最初の訪問は6年前。とある学会に招待された。工事中の古い空港に迎えに来てくれた車に乗り、砂利道を1時間ほど走り、さらに小舟に乗り換えて人気のない謎の島の裏に連れていかれた。サナトリウムが1軒だけ建っていた。携帯電話も通じない。ロシア語だけの会に2つの講演を頼まれた。もちろん私はロシア語ができないので、英語で話した。

当時はプーチン肝煎りのAPEC首脳会議の直前で、ウラジオストクの開発が急ピッチに進んでいた。建設中の空港と道路。私が運ばれた島はルースキー島というソビエト連邦時代の軍事基地で、高台にはまだ大きな砲台が残っていた。一方で、この島と町を結ぶ長い吊り橋の工事が始まり、島の北側にAPECの会場ともなる極東連邦大学の新キャンパスの建設が進んでいた。後で知ったのだが、これらの工事に総額約6000億ルーブル(1兆6500億円)がつぎ込まれたそうである。それにしても、APEC開催まであと2カ月ほどなのに、すべてが建設中なのには驚いた。市内のロシア語の看板が並ぶ埃っぽい風景も殺伐として見えた。

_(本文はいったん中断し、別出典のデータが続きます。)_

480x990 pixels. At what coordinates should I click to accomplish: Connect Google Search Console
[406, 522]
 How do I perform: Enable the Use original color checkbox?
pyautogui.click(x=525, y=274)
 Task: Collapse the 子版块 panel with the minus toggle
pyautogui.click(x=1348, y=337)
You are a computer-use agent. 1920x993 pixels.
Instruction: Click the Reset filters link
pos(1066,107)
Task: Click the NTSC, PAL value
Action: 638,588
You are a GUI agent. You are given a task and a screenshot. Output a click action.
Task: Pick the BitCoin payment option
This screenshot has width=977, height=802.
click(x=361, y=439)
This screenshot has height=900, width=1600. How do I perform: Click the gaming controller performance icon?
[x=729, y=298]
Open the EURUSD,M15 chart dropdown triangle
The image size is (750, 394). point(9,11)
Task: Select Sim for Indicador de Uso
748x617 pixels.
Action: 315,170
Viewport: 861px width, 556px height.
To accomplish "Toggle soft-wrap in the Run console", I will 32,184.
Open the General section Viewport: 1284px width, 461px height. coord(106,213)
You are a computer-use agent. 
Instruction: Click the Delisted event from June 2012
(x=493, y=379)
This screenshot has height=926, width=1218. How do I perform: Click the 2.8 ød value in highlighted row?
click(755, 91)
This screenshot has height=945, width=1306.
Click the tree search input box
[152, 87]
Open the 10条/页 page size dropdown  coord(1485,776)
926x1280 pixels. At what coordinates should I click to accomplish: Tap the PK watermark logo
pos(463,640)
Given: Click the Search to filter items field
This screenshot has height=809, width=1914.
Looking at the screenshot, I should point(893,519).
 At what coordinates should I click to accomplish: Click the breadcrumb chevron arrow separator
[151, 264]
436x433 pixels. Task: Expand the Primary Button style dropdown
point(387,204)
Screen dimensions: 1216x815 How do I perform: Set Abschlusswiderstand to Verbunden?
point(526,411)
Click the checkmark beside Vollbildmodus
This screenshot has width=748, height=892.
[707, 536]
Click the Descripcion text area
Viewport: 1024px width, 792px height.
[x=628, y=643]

その後、思いがけず大学の日露交流の仕事に関わることになった。私の大学は古くからロシアとの交流の実績があったのだが、東日本大震災により一旦交流が途切れてしまっていた。悩んでいると「ロシア人とは顔を合わせるのが大切。それが信頼関係を築く近道」と誰かに教えられた。まずはクラスノヤルスク、ハバロフスクと連携すべき大学を順に訪問したが、皆温かく迎えてくれた。こうして再び日露交流の基盤づくりができた。ウラジオストクにも4年ぶりに再訪することになったが、町がすっかり変わっていることに驚いた。新空港は完成し、道路も舗装されている。高層ビルが建ち並び、英語の看板のお洒落なレストランが並んでいる。行き交う車も新車ばかり。この町の変貌こそが、ロシアの底力の表れなのだと思わせる出来事だった。